Kendall, DuPage are state's healthiest

Kendall and DuPage counties are among Illinois’s three healthiest counties according to a national study released last week.

Kane County landed in ninth place while DeKalb was 10th in theCounty Health Rankings and Roadmaps conducted by  University of Wisconsin Population Health Institute and supported by the Robert Wood Johnson Foundation.

Downstate Woodford County topped the rankings while Kendall and DuPage were second and third, respectively.

“We are very happy to be ranked among the healthiest counties in Illinois,” said Karen Ayala, Executive Director of the DuPage County Health Department. “The Health Department places a high priority on positively and effectively influencing the factors that affect the health of our residents.”

The fifth edition of the County Health Rankings continues to show that where we live matters to health. Large gaps remain between the least healthy counties and healthiest counties.

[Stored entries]
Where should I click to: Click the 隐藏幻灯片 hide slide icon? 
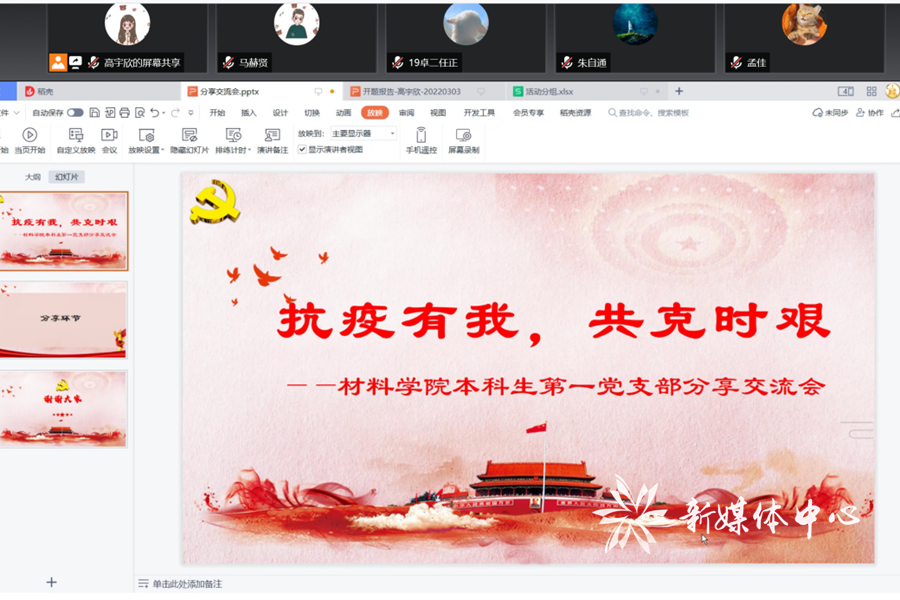[189, 139]
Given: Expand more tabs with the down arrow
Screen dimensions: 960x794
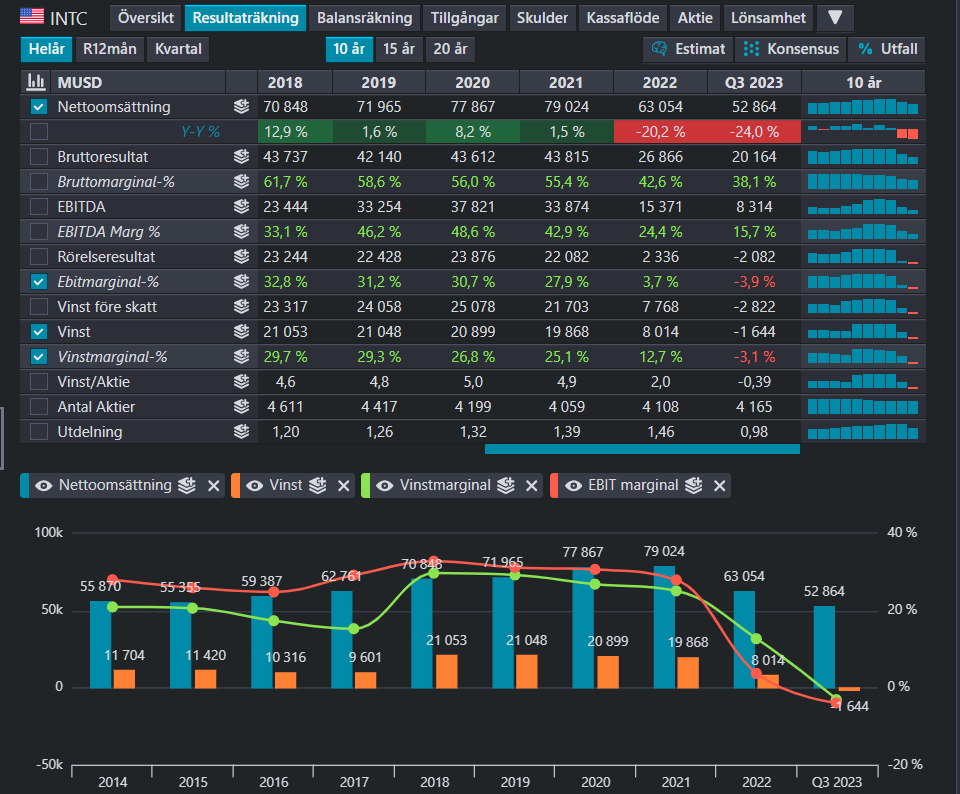Looking at the screenshot, I should pyautogui.click(x=835, y=18).
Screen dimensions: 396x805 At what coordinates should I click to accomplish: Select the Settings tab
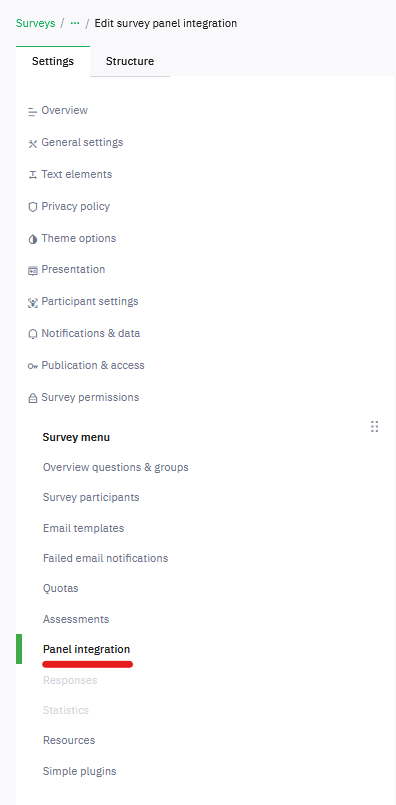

▶ _REQUIRED ACTION_: Please retype the county health article in full, word for word. Rely only on the county health article, not on the rows.

▶ _TASK SOLUTION_:
Kendall, DuPage are state's healthiest

Kendall and DuPage counties are among Illinois’s three healthiest counties according to a national study released last week.

Kane County landed in ninth place while DeKalb was 10th in theCounty Health Rankings and Roadmaps conducted by  University of Wisconsin Population Health Institute and supported by the Robert Wood Johnson Foundation.

Downstate Woodford County topped the rankings while Kendall and DuPage were second and third, respectively.

“We are very happy to be ranked among the healthiest counties in Illinois,” said Karen Ayala, Executive Director of the DuPage County Health Department. “The Health Department places a high priority on positively and effectively influencing the factors that affect the health of our residents.”

The fifth edition of the County Health Rankings continues to show that where we live matters to health. Large gaps remain between the least healthy counties and healthiest counties.